# Task to complete
Retype all of the data shown below, keeping every character the same.

▼

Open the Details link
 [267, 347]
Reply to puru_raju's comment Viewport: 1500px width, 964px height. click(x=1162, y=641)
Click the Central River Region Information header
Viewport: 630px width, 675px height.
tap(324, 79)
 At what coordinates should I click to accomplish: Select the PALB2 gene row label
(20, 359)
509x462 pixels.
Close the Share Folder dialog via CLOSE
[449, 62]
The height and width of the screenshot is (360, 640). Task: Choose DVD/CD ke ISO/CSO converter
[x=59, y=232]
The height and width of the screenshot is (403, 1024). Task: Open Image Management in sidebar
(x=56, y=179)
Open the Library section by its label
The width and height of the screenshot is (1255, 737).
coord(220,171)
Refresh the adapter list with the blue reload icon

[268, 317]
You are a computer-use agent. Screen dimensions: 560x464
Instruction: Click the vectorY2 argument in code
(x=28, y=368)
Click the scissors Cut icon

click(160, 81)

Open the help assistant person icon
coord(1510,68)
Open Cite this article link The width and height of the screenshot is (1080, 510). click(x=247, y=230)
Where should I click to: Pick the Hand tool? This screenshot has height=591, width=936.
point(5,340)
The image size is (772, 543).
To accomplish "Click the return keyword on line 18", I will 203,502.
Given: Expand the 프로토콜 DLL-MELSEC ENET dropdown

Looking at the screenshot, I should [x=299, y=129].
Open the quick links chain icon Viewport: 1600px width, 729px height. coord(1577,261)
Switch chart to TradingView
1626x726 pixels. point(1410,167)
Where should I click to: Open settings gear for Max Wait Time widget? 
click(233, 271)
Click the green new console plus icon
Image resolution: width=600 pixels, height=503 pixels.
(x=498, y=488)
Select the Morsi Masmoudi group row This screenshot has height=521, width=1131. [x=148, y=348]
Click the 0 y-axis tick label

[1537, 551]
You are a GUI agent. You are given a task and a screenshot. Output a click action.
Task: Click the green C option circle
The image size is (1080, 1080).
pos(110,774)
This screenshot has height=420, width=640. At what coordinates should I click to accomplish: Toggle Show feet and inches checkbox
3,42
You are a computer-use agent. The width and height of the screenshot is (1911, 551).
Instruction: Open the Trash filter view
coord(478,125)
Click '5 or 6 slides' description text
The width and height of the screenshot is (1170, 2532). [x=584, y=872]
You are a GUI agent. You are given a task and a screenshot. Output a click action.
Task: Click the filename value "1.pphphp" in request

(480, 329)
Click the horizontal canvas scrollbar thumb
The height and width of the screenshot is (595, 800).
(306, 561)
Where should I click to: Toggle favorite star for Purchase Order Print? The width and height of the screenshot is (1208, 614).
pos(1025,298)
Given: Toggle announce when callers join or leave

▲

# Answer below
Open the Details link
 [267, 347]
Reply to puru_raju's comment Viewport: 1500px width, 964px height. click(x=1162, y=641)
Click the Central River Region Information header
Viewport: 630px width, 675px height.
tap(324, 79)
 At what coordinates should I click to accomplish: Select the PALB2 gene row label
(20, 359)
509x462 pixels.
Close the Share Folder dialog via CLOSE
[449, 62]
The height and width of the screenshot is (360, 640). Task: Choose DVD/CD ke ISO/CSO converter
[x=59, y=232]
The height and width of the screenshot is (403, 1024). Task: Open Image Management in sidebar
(x=56, y=179)
Open the Library section by its label
The width and height of the screenshot is (1255, 737).
coord(220,171)
Refresh the adapter list with the blue reload icon

[268, 317]
You are a computer-use agent. Screen dimensions: 560x464
Instruction: Click the vectorY2 argument in code
(x=28, y=368)
Click the scissors Cut icon

click(160, 81)

Open the help assistant person icon
coord(1510,68)
Open Cite this article link The width and height of the screenshot is (1080, 510). click(x=247, y=230)
Where should I click to: Pick the Hand tool? This screenshot has height=591, width=936.
point(5,340)
The image size is (772, 543).
To accomplish "Click the return keyword on line 18", I will 203,502.
Given: Expand the 프로토콜 DLL-MELSEC ENET dropdown

Looking at the screenshot, I should [x=299, y=129].
Open the quick links chain icon Viewport: 1600px width, 729px height. coord(1577,261)
Switch chart to TradingView
1626x726 pixels. point(1410,167)
Where should I click to: Open settings gear for Max Wait Time widget? 
click(233, 271)
Click the green new console plus icon
Image resolution: width=600 pixels, height=503 pixels.
(x=498, y=488)
Select the Morsi Masmoudi group row This screenshot has height=521, width=1131. [x=148, y=348]
Click the 0 y-axis tick label

[1537, 551]
You are a GUI agent. You are given a task and a screenshot. Output a click action.
Task: Click the green C option circle
The image size is (1080, 1080).
pos(110,774)
This screenshot has height=420, width=640. At what coordinates should I click to accomplish: Toggle Show feet and inches checkbox
3,42
You are a computer-use agent. The width and height of the screenshot is (1911, 551).
Instruction: Open the Trash filter view
coord(478,125)
Click '5 or 6 slides' description text
The width and height of the screenshot is (1170, 2532). [x=584, y=872]
You are a GUI agent. You are given a task and a screenshot. Output a click action.
Task: Click the filename value "1.pphphp" in request

(480, 329)
Click the horizontal canvas scrollbar thumb
The height and width of the screenshot is (595, 800).
(306, 561)
Where should I click to: Toggle favorite star for Purchase Order Print? The width and height of the screenshot is (1208, 614).
pos(1025,298)
Given: Toggle announce when callers join or leave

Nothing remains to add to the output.